**** READING PASSAGE

Despite talk of political reform in Burma, the country’s media landscape remains heavily monitored and the environment for independent journalists is as risky as ever, a new report claims.

Continued censorship and harassment of non-state media workers suggests that pledges by the government to lift tight restrictions on the media sector are superficial, and should not be taken at face value, according to the New York-based Committee to Protect Journalists (CPJ).

The group’s senior Southeast Asia representative and author of ‘In Burma, transition neglects press freedom’, Shawn Crispin, said in a press release that the environment continues to be “arbitrary, intensive, and highly restrictive”.

In recent months the government has made several amendments to laws that have traditionally placed Burma at the tail-end of press freedom indexes, such as the recent lifting of a ban on accessing websites such as DVB and The Irrawaddy. These have caused a number of countries to speculate that the environment is beginning to open up.

Yet at the same time, the criminalisation of independent journalists continues: last week the 21-year-old DVB reporter Sithu Zeya, who is already serving an eight-year jail term, had his sentenced extended by a decade under the Electronics Act.

Media watchdogs, such as CPJ and the Paris-based Reporters Without Borders, responded to the news with anger, claiming it showed that little had changed since the nominally civilian government came to power in March.

The CPJ report noted that since the elections in November last year, “two journalists have been sentenced to prison terms of almost 20 years, and more than a dozen publications have been suspended for their news reporting.”

One magazine that published a full-page photograph of Aung San Suu Kyi earlier this month was suspended for a week, allegedly for violating new laws introduced after publications gave substantial coverage to the opposition icon following her release last year.

The edition was published through a fast-track censorship system whereby breaking news can be submitted to the censor board the night before publication date, rather than the traditional method which can take up to a week. Prior to the suspension of The Messenger, the amendment had been hailed as a positive step.

Crispin also sounded a warning to international donors who have for years supported exiled media like DVB, but who now appear to be shifting their focus to in-country groups working under the banner of “civil society”.

The funding cuts have pushed a number of exiled news organisations to significantly reduce operations, while CPJ notes that the move also risks “casting many journalists and their families into uncertain futures and possible forced repatriation” as groups are forced to cut staff numbers.

“Until new freedoms take hold, exile media continues to serve as a vital source of credible, independent information on developments within Burma and should not be abandoned by donor countries,” he said.

********
**** SUPPLIED INFORMATION

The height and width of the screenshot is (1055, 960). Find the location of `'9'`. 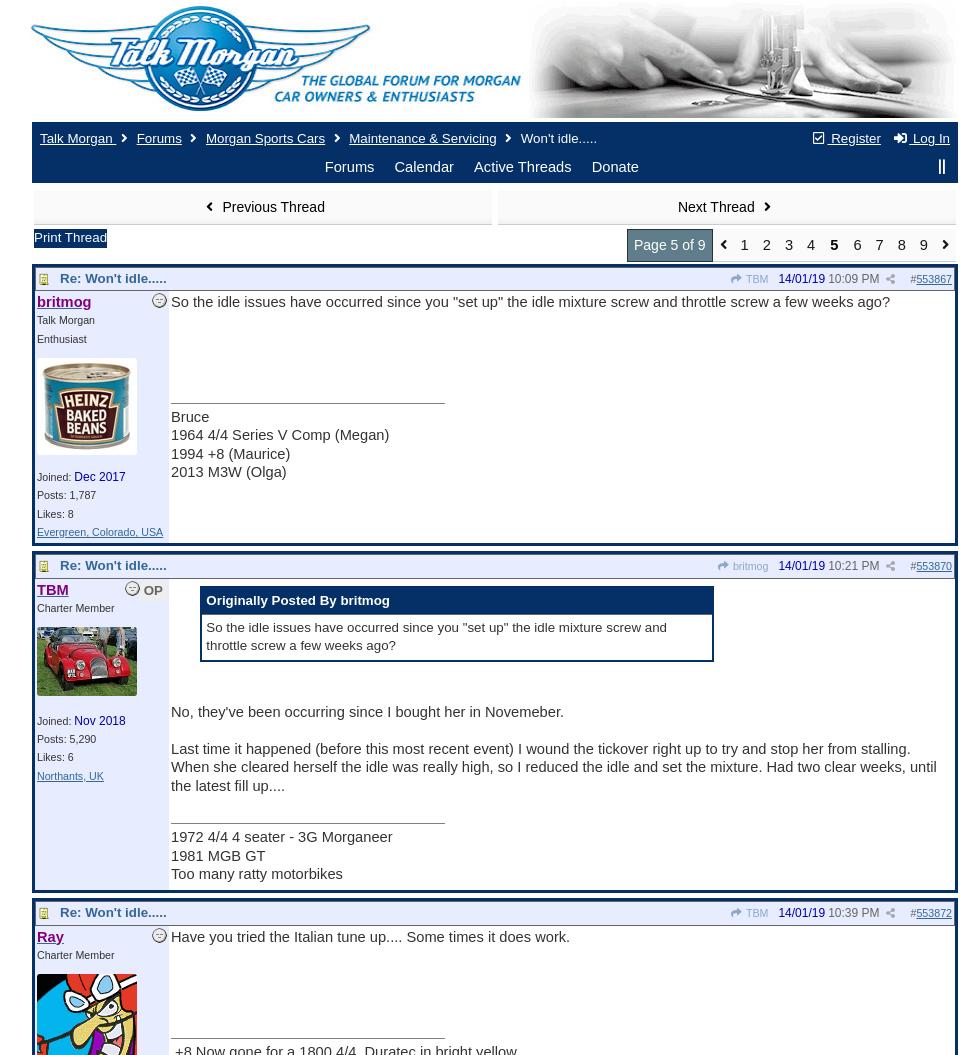

'9' is located at coordinates (923, 244).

********

• _INSTRUCTIONS_:
1: Name every news outlet and press-freedom group mentioned in the article on Burma's media.
2: According to the article on Burma's media, by how much was Sithu Zeya's jail term extended?
3: From the article on Burma's media, write out the passage that begins with the words "In recent months" and ends after "to open up.".

• _SOLUTIONS FOR EACH TASK_:
1:
Committee to Protect Journalists (CPJ)
DVB
The Irrawaddy
Reporters Without Borders
The Messenger

2: By a decade, under the Electronics Act.

3:
In recent months the government has made several amendments to laws that have traditionally placed Burma at the tail-end of press freedom indexes, such as the recent lifting of a ban on accessing websites such as DVB and The Irrawaddy. These have caused a number of countries to speculate that the environment is beginning to open up.